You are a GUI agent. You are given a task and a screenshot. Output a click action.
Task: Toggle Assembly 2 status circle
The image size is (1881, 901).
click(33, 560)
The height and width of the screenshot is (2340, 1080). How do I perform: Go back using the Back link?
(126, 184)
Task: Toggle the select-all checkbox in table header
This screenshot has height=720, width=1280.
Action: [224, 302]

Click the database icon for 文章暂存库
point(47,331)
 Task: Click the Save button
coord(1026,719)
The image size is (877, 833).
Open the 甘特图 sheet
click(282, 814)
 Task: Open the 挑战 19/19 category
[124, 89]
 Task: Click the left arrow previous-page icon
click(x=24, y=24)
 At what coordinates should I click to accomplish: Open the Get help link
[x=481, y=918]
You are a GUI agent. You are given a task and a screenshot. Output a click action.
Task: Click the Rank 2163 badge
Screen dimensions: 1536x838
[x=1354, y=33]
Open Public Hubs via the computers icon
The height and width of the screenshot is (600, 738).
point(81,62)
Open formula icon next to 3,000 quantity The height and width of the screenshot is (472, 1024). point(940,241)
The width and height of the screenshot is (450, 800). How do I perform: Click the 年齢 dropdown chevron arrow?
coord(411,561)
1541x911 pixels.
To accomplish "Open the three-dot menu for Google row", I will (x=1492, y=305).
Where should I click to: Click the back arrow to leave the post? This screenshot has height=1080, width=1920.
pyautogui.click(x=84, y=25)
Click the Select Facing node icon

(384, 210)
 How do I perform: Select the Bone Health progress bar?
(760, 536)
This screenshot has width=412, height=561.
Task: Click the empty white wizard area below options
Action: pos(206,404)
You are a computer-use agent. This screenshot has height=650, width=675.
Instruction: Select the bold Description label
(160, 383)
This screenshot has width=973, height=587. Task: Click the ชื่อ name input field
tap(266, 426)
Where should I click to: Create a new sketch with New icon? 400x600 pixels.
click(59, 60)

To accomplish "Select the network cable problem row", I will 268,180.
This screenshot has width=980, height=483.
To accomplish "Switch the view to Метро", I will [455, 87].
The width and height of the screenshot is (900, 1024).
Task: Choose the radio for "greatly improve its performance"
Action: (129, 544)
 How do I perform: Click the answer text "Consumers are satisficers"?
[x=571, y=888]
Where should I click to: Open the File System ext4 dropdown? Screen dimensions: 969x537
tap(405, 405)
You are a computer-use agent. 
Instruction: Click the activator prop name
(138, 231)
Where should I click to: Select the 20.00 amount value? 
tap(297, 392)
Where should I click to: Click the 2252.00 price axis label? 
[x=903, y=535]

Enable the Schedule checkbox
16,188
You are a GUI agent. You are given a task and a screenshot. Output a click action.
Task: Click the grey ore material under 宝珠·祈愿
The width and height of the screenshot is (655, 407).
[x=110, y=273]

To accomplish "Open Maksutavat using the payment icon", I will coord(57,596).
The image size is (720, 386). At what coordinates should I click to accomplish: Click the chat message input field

> [THE PROBLEM]:
Output every line of the listing word for word.

> [SOLUTION]:
You are a GUI agent. You are given a task and a screenshot. Output a click action.
Task: Toggle Assembly 2 status circle
The image size is (1881, 901).
click(33, 560)
The height and width of the screenshot is (2340, 1080). How do I perform: Go back using the Back link?
(126, 184)
Task: Toggle the select-all checkbox in table header
This screenshot has height=720, width=1280.
Action: [224, 302]

Click the database icon for 文章暂存库
point(47,331)
 Task: Click the Save button
coord(1026,719)
The image size is (877, 833).
Open the 甘特图 sheet
click(282, 814)
 Task: Open the 挑战 19/19 category
[124, 89]
 Task: Click the left arrow previous-page icon
click(x=24, y=24)
 At what coordinates should I click to accomplish: Open the Get help link
[x=481, y=918]
You are a GUI agent. You are given a task and a screenshot. Output a click action.
Task: Click the Rank 2163 badge
Screen dimensions: 1536x838
[x=1354, y=33]
Open Public Hubs via the computers icon
The height and width of the screenshot is (600, 738).
point(81,62)
Open formula icon next to 3,000 quantity The height and width of the screenshot is (472, 1024). point(940,241)
The width and height of the screenshot is (450, 800). How do I perform: Click the 年齢 dropdown chevron arrow?
coord(411,561)
1541x911 pixels.
To accomplish "Open the three-dot menu for Google row", I will (x=1492, y=305).
Where should I click to: Click the back arrow to leave the post? This screenshot has height=1080, width=1920.
pyautogui.click(x=84, y=25)
Click the Select Facing node icon

(384, 210)
 How do I perform: Select the Bone Health progress bar?
(760, 536)
This screenshot has width=412, height=561.
Task: Click the empty white wizard area below options
Action: pos(206,404)
You are a computer-use agent. This screenshot has height=650, width=675.
Instruction: Select the bold Description label
(160, 383)
This screenshot has width=973, height=587. Task: Click the ชื่อ name input field
tap(266, 426)
Where should I click to: Create a new sketch with New icon? 400x600 pixels.
click(59, 60)

To accomplish "Select the network cable problem row", I will 268,180.
This screenshot has width=980, height=483.
To accomplish "Switch the view to Метро", I will [455, 87].
The width and height of the screenshot is (900, 1024).
Task: Choose the radio for "greatly improve its performance"
Action: (129, 544)
 How do I perform: Click the answer text "Consumers are satisficers"?
[x=571, y=888]
Where should I click to: Open the File System ext4 dropdown? Screen dimensions: 969x537
tap(405, 405)
You are a computer-use agent. 
Instruction: Click the activator prop name
(138, 231)
Where should I click to: Select the 20.00 amount value? 
tap(297, 392)
Where should I click to: Click the 2252.00 price axis label? 
[x=903, y=535]

Enable the Schedule checkbox
16,188
You are a GUI agent. You are given a task and a screenshot. Output a click action.
Task: Click the grey ore material under 宝珠·祈愿
The width and height of the screenshot is (655, 407).
[x=110, y=273]

To accomplish "Open Maksutavat using the payment icon", I will coord(57,596).
The image size is (720, 386). At what coordinates should I click to accomplish: Click the chat message input field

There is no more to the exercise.